PROVIDED MATERIAL START
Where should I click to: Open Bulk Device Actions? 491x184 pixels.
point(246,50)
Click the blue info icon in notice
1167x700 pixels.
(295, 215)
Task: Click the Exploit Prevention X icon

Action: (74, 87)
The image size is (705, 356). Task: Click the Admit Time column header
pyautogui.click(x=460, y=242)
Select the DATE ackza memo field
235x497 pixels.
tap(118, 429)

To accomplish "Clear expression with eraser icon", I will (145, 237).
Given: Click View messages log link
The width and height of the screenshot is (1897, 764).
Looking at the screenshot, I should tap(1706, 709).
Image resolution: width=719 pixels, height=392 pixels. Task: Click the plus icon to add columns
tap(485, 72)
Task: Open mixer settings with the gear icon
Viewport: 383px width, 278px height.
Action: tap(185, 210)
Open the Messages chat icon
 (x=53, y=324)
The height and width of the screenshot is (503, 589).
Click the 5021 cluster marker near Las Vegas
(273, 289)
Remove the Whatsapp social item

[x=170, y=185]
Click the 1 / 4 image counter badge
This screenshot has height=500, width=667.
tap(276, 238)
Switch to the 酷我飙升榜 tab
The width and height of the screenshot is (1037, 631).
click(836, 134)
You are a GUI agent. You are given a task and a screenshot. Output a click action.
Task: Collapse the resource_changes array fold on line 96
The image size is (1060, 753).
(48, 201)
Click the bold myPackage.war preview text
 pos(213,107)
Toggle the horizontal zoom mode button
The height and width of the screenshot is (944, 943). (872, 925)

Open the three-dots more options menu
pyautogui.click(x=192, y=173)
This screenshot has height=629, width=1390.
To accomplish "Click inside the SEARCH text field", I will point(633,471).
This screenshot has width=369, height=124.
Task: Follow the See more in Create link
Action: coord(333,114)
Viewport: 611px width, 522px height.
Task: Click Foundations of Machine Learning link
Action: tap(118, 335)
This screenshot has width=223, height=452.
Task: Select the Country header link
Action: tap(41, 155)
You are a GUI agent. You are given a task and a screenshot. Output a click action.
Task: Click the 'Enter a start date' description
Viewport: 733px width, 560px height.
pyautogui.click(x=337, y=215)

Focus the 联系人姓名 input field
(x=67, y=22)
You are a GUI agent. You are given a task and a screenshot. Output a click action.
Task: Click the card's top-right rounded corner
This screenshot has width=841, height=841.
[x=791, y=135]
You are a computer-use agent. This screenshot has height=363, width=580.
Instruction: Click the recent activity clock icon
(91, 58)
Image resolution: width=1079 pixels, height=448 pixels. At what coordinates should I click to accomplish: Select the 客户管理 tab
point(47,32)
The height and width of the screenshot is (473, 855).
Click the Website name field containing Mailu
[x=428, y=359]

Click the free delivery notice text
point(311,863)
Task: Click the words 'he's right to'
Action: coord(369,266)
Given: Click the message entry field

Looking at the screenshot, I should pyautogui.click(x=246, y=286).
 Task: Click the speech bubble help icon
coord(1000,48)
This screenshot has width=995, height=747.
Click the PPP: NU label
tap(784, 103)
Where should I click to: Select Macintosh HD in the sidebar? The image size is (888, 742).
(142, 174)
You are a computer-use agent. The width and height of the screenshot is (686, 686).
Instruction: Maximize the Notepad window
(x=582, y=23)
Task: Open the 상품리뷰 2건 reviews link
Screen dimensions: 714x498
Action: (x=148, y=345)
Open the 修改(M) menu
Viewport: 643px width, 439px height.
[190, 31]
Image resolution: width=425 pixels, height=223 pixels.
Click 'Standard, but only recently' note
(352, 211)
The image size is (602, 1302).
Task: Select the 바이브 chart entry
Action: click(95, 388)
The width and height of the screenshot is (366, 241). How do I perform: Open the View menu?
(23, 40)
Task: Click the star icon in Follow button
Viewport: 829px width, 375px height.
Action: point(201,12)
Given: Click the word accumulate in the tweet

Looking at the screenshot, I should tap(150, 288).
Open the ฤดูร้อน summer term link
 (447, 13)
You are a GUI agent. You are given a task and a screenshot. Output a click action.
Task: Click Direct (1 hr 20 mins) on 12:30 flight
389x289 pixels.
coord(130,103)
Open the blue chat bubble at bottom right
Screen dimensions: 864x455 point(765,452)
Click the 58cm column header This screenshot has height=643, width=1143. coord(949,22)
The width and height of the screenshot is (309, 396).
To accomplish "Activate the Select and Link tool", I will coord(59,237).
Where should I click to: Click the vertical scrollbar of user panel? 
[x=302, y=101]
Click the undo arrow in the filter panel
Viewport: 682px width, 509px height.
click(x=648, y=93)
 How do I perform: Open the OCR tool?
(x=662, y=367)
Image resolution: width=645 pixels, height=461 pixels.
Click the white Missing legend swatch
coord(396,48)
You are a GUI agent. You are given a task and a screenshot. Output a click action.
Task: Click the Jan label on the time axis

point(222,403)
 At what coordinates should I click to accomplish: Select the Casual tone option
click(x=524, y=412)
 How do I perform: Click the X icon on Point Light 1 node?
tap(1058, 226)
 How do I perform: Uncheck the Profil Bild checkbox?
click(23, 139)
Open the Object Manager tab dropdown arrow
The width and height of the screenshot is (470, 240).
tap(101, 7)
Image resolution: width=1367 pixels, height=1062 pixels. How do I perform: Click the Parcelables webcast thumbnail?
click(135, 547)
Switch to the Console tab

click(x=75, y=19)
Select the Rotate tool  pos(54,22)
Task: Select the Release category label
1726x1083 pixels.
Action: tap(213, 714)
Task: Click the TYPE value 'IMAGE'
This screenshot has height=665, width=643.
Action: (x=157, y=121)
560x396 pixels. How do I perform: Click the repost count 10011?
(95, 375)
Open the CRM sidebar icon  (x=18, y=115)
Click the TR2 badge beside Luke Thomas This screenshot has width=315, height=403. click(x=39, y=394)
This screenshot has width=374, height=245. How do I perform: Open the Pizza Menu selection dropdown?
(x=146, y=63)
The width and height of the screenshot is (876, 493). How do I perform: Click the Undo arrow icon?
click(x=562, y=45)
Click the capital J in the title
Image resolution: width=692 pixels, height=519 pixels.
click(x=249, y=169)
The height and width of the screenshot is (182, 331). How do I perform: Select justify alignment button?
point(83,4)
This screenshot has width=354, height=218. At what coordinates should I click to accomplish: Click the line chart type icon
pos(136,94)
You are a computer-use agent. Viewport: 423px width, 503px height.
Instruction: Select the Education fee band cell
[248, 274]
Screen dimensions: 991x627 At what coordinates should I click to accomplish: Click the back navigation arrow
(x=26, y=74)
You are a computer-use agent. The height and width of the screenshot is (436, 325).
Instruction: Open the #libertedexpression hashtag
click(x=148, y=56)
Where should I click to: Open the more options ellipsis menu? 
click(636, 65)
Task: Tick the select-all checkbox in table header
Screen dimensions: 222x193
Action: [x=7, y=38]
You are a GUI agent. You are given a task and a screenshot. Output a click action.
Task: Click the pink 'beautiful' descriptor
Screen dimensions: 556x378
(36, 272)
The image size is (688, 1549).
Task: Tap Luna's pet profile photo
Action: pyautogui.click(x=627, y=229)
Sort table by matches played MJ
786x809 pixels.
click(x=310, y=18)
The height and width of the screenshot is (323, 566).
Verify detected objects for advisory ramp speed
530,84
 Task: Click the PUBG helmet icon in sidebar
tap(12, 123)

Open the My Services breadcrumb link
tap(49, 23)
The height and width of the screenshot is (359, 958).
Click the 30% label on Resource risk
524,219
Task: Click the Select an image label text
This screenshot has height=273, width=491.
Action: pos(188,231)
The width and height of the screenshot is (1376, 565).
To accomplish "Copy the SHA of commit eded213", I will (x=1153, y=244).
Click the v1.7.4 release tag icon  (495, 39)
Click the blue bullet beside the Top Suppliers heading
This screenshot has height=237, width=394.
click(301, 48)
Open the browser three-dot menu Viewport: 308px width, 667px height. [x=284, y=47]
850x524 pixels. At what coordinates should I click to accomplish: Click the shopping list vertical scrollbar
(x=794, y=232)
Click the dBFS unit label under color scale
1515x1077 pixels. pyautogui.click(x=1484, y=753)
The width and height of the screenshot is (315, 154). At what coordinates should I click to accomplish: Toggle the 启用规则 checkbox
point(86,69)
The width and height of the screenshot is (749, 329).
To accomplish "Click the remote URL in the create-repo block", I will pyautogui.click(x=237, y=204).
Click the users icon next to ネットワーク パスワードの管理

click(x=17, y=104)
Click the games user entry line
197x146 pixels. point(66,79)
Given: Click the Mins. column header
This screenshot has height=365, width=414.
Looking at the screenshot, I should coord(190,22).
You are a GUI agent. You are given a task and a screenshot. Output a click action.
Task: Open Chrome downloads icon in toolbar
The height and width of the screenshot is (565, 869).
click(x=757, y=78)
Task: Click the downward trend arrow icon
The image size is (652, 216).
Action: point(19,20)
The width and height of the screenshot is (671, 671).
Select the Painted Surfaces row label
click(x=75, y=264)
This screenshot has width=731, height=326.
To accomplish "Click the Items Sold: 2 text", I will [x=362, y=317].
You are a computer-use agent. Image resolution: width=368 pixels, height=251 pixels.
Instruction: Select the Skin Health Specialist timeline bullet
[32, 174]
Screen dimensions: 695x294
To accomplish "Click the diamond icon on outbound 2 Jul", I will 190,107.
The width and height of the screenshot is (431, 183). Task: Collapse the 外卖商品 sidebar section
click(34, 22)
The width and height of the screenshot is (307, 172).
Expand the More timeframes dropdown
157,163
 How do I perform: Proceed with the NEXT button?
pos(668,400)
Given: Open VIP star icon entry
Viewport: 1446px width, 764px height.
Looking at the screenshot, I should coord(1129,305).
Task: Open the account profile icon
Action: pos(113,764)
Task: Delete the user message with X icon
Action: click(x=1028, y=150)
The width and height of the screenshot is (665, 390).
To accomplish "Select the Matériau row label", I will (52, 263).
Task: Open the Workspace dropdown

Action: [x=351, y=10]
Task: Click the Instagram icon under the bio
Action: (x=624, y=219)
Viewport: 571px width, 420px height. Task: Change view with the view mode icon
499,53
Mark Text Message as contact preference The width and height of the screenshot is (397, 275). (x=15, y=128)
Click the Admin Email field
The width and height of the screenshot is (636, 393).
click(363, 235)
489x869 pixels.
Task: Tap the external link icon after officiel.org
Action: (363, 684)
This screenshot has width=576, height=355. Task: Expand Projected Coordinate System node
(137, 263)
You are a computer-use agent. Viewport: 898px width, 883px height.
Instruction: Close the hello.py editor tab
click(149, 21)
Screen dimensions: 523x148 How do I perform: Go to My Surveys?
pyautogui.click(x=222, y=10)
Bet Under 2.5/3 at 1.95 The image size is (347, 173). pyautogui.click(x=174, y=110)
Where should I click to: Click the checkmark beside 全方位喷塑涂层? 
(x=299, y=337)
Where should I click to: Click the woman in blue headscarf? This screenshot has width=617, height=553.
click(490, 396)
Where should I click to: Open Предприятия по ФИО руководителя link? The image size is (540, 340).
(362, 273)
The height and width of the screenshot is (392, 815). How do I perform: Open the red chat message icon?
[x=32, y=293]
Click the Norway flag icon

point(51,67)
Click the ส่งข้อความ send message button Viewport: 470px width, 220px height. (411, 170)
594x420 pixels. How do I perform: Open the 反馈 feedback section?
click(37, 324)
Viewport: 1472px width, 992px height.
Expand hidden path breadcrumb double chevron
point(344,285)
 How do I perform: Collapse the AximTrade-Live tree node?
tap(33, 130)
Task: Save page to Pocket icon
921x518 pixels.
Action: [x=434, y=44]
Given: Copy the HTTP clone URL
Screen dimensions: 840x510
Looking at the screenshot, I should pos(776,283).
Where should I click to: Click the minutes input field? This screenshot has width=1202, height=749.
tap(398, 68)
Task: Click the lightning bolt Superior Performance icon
PROVIDED MATERIAL END
■ **WORK TO COMPLETE**: All lines from the one containing "How do I perform: Collapse" to the end of the records, both ends included, should be printed exactly and on their own.

■ **TASK RESULT**:
 How do I perform: Collapse the AximTrade-Live tree node?
tap(33, 130)
Task: Save page to Pocket icon
921x518 pixels.
Action: [x=434, y=44]
Given: Copy the HTTP clone URL
Screen dimensions: 840x510
Looking at the screenshot, I should pos(776,283).
Where should I click to: Click the minutes input field? This screenshot has width=1202, height=749.
tap(398, 68)
Task: Click the lightning bolt Superior Performance icon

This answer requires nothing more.